■ Problem to solve
In the records below, find the lines that include "agent" and copy each.
Segment Start: The input
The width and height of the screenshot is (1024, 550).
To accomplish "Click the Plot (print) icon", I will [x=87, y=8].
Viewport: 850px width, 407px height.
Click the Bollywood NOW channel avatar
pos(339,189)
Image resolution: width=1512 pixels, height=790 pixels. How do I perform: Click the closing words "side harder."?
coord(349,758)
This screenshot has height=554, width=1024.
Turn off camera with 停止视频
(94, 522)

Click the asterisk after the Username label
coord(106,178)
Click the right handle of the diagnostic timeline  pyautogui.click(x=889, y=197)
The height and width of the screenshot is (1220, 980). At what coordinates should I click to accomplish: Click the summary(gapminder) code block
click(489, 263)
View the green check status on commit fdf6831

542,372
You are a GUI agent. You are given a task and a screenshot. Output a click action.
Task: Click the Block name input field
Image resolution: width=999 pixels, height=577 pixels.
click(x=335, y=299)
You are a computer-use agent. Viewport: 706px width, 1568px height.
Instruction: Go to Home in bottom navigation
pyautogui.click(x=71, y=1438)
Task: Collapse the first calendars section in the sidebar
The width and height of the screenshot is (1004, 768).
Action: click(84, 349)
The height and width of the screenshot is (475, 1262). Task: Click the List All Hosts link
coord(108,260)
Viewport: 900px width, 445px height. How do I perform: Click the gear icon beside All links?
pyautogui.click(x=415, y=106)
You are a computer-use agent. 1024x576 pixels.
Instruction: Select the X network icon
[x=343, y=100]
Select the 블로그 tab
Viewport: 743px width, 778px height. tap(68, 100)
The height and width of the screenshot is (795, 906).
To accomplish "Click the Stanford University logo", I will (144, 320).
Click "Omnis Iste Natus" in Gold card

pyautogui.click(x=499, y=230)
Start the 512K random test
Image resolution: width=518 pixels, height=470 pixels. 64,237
Segment End: The input
■ Solved exercise
You are a GUI agent. You are given a task and a screenshot. Output a click action.
You are a computer-use agent. Viewport: 706px width, 1568px height.
You are a computer-use agent. 1024x576 pixels.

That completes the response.